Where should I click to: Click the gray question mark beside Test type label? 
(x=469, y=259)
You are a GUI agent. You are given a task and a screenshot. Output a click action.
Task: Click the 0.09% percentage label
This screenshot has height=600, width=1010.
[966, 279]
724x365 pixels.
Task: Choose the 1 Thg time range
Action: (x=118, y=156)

**Exercise directions**
Each line from the one with "Task: Click the 0.09% percentage label" through the end of the entries above must be set down exactly, both end lines included, and no other line may appear.

**Task solution**
Task: Click the 0.09% percentage label
This screenshot has height=600, width=1010.
[966, 279]
724x365 pixels.
Task: Choose the 1 Thg time range
Action: (x=118, y=156)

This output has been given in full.